Example One – E Major 9
The E Major 9 arpeggio consists of 5 notes. These notes are – E, G#, B, D#, and F#. The
arpeggio is called an E Major 9 because it has all of the notes of a Major seventh chord, plus
the major ninth degree.

Here it is tabbed out.

Arpeggio Tabs

The arpeggio can appear quite difficult to start with but as you play through it you will
realise all the notes seem to fit nicely under your fingers. The fingering is just a suggested
fingering and is the way I would usually play it, however, it is up to you to find whichever
fingering you feel most comfortable with.

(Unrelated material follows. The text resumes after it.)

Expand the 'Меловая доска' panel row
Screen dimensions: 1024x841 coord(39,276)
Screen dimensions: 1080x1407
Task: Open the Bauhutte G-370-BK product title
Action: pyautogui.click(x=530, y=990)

The arpeggio has a nice, flowing, almost scale like sound. It sounds great over a variety of
chords, particularly, Major 9ths, Major Sevenths, and standard Major chords.

Example Two – E Major 9 Idea

The great thing about arpeggios, especially ones that contain more than three notes, is that
you don’t have to play all of the notes in order to get a nice sound. In fact, quite the
opposite, the best and most unique sounds are usually achieved by adding or removing
notes throughout the arpeggio. Here is an example demonstrating what I mean.

Let me talk you through what is happening here.

Example number two is included along with the first in the .pdf of this lesson – the link is at the bottom of the lesson.

We start off our arpeggio with a simple root, third, fifth, and then add in the major seventh.
We then come back down the same path. Next time we ascend we miss out the octave and
hammer straight onto the ninth degree (F#). Then we apply a string skip (skipping over the
third (G#)) and begin again on the fifth of the arpeggio (B). Next I cheated a little and added
in a thirteenth (C#) which flavours the arpeggio a little differently. The arp ends on a major
seventh note (D#) which gives a subtle, kind of unfinished feel before heading back down
through the full arpeggio (excluding the third due to the string skip on the b string).

I personally think this kind of movement gives a much more unique feel and taste to your
playing. Applying subtle changes to your note choice is what will make you different from
the next guy.

That said, you should go away and apply these kind of ‘patterns’ to other arpeggios and see
what unique sounds and arpeggio structures you can come up with.